Lee described his source, Ozone Action, only as "an environmental group that lobbies on the issues of air quality and global climate change." Lee didn't use the word liberal or note they've even criticized Vice President Gore for being too soft on the environment. While Lee did call the researchers for comment, and quoted Patrick Michaels calling the charges "ludicrous," Lee excluded one obvious point: liberal environmental groups also take in hundreds of thousands of dollars from oil companies. The Capital Research Center noted that Exxon gave the National Audubon Society $112,500 in 1991 alone. The Post didn't do that man-pays-for-dog-to-bite-him story.
Gannett Fires Like America.
The Gannett-owned Burlington
[Vt.] Free Press fired Paul Teetor for reporting a story
accurately, another victim of political correctness. But now
he's been vindicated. In August 1993, Teetor angered black
activists by reporting that a white woman was escorted from a community
forum on racism after she tried to address it. A black city
official, Rodney Patterson, told her the microphone they had
set up for comments was for people "of color" only, not whites.

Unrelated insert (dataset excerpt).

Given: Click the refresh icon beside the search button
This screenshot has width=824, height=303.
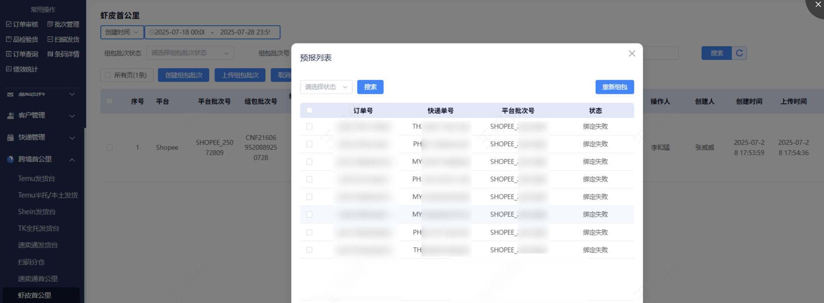Looking at the screenshot, I should pyautogui.click(x=739, y=53).
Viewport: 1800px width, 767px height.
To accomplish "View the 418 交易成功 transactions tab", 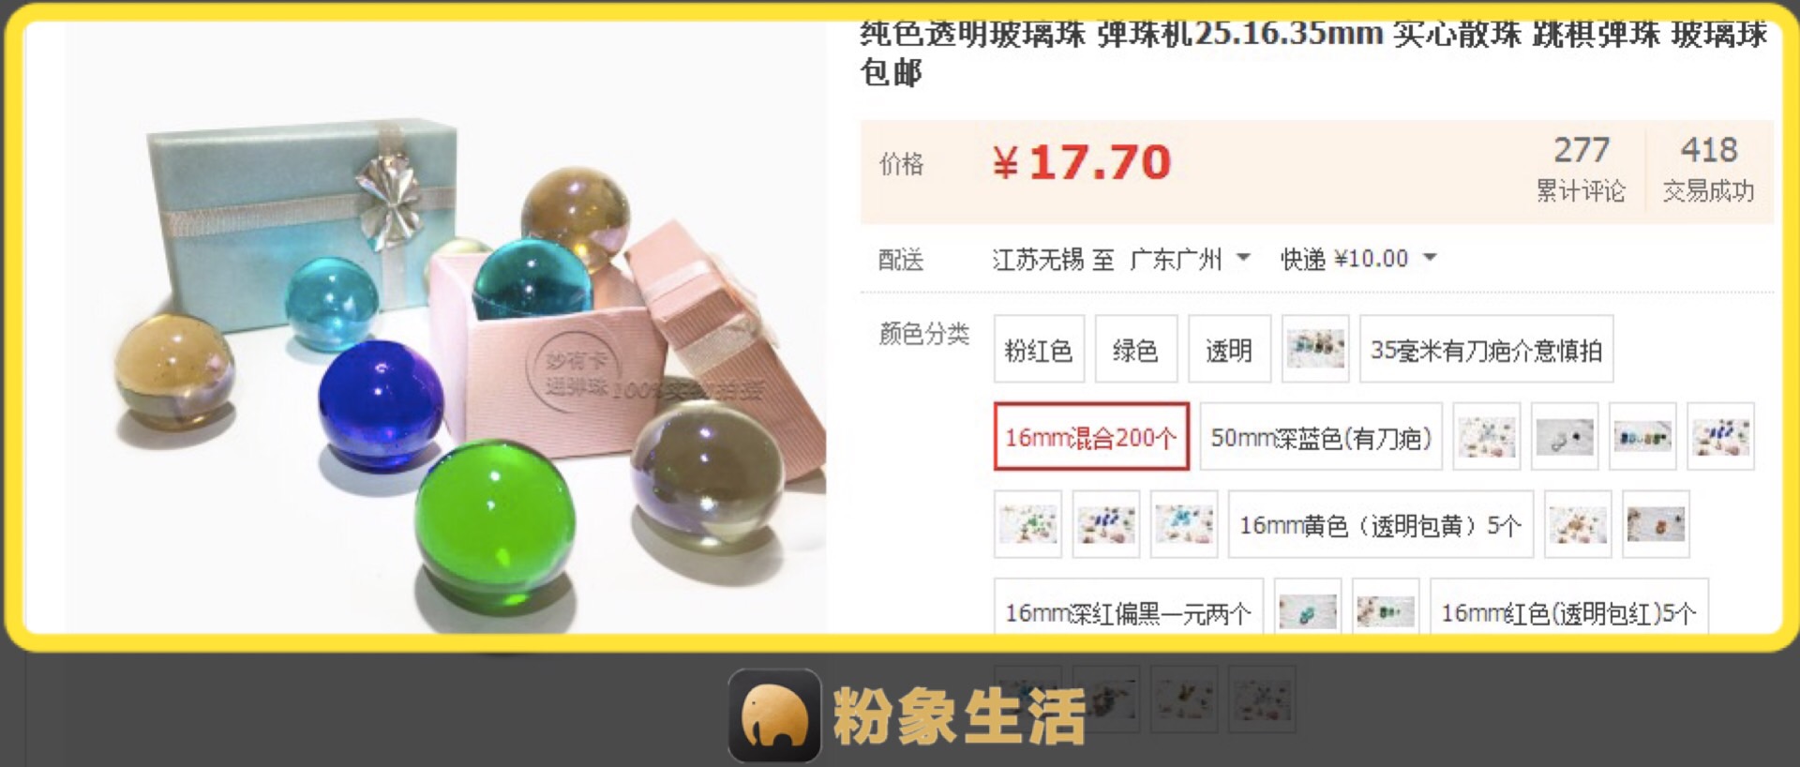I will click(1708, 169).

After the story appeared, black activists demanded Teetor be
fired for publishing an inaccurate story, even though a
videotape confirmed Teetor's account. The Free Press canned him
and ran a piece whitewashing Teetor's account of the meeting
in accordance with the activists' demand.
Teetor filed a lawsuit against the paper. According to the March 29 Washington Post, the paper settled in his favor for an undisclosed sum. At trial, Teetor's lawyer alleged the real reason for the firing was the Gannett chain's "All-American Contest" where papers are evaluated and scored on how many minorities the paper hires and how positively minorities are depicted in news stories. Free Press editors were worried how the town meeting story would affect their scores because the contest results could be a factor in their own job promotions.
Fighting Forbes
The day before Steve Forbes ended his
presidential bid, CBS reporter Phil Jones declared on the
Evening News: "He struck fear in the hearts of his opponents by
launching what may turn out to be the most massive, negative
TV attack campaign in the history of American politics." Jones
failed to mention the role CBS played in promoting negative politics.

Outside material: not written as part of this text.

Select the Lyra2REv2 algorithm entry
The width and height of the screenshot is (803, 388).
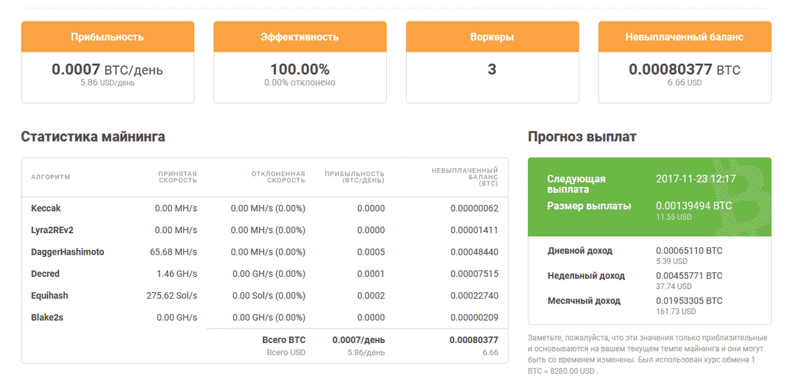coord(52,231)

The network provided opponents with a free negative ad when it
ran Eric Engberg's February 8 hit piece on the Forbes flat tax.

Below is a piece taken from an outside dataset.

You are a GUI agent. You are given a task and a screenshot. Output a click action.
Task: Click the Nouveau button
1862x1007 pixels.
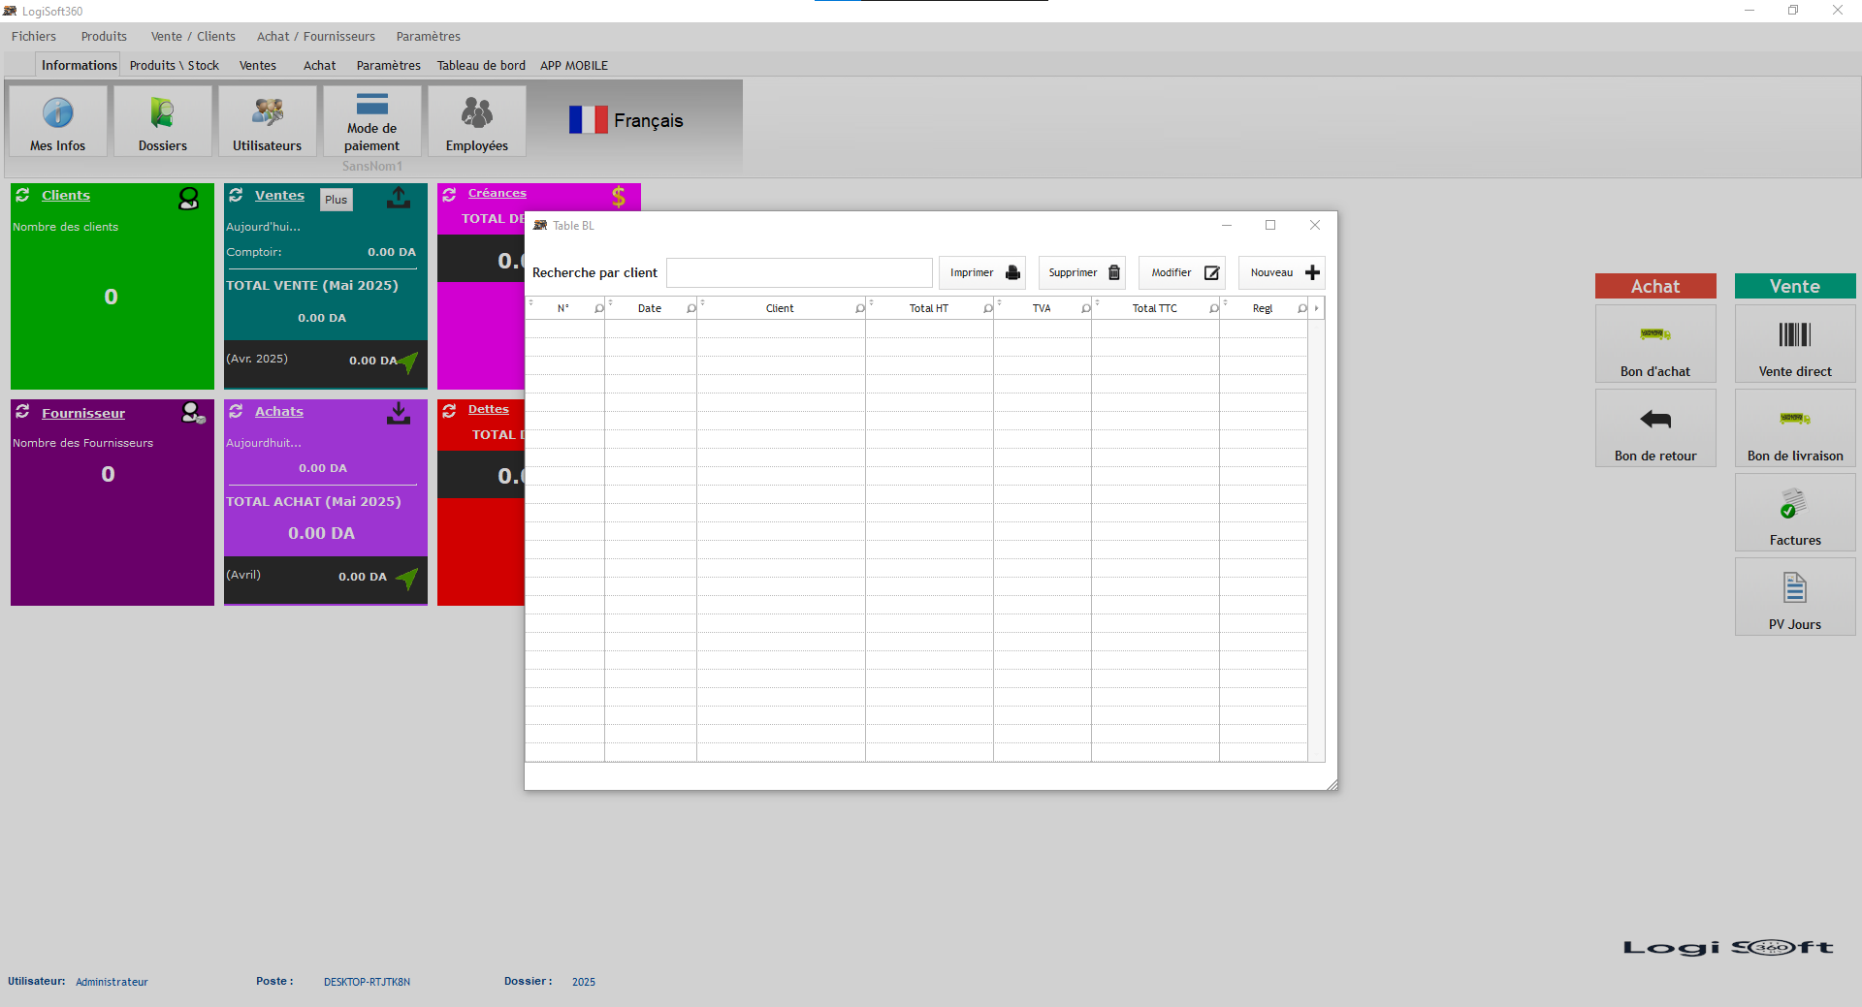[x=1282, y=273]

Engberg referred to Forbes' "number one wackiest flat tax pro-
mise." No wonder the Center for Media and Public Affairs found
that with 87 percent derogatory comments, Engberg was the most
negative reporter during the primaries.
Goldberg Survives, for Now.
Speaking of Eric Engberg,
CBS reporter Bernard Goldberg returned to the air April 9 with
an Evening News "Eye on America" segment on rising youth crime
caused by a deficit of values. Goldberg had been off the air
since his February 13 Wall Street Journal op-ed arguing Engberg's story
"set new standards for bias" and the liberal bias charge is
"blatantly true."
The CBS Evening News had been airing "Bernard Goldberg's America," but CBS News President Andrew Heyward dumped the feature and has assigned him to the "Eye on America" beat. Goldberg's eight-week shunning and loss of his signature piece, however, may not be his only punishments. The Washington Post's John Carmody reported March 22: "Heyward would not comment on Goldberg's future when his contract expires at the end of the year." So much for promoting free speech.